On 3/24/2012 5:08 PM, Marshall Schor wrote:
Hi, can you say what operating system / version etc. you are using which has this issue?

Reading more carefully :-) - I see you're using OpenJDK on Ubuntu... I don't have that configuration... Are you able to download and use another Java, such as one of the Linux Java's from Oracle? See http://www.java.com/en/download/manual.jsp#lin

-Marshall

-Marshall

On 3/24/2012 4:59 PM, Eric Buist wrote:
Hi,

I am facing this problem more and more often and now it is too much. Each time I install a new software tool with a GUI, I am stuck with tiny font sizes and no workaround. This is now happening to me with the Document Analysis tool of UIMA. I searched a long long time about the topic of increasing font size of Swing applications, and the requirement is to pull the app apart and change the source code at many places, customizing how each and every control is instantiated! This is just total madness.

The problem is that the UIMA tutorial relies on this GUI tool, not proposing any fallback such as a text-mode alternative or API calls that would allow to process documents and format the annotated JCASes.
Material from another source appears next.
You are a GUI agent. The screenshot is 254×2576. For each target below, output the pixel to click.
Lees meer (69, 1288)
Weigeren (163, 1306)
I am thus blocked until I google around and copy/paste hundreds of lines of codes to get a working basic text-mode document analysis tool.

My system font is correct and a bunch of applications such as the terminal emulator, Eclipse, Emacs, Google Chrome, Thunderbird, etc., have correct font sizes. But Java Swing applications just ignore system settings.

I tried simple solutions such as switching the default Swing look and feel from the cross-platform to GTK: no result. It seems the GTK LAF is non-working in OpenJDK, the only JVM available in Ubuntu repositories since Oracle bought Sun. I tried to find a way to tune the look and feel: no solution, except AGAIN changing the source code of the application.

Is there any way around this? Any plan for a text-based document analysis tool or something using an Eclipse plug-in?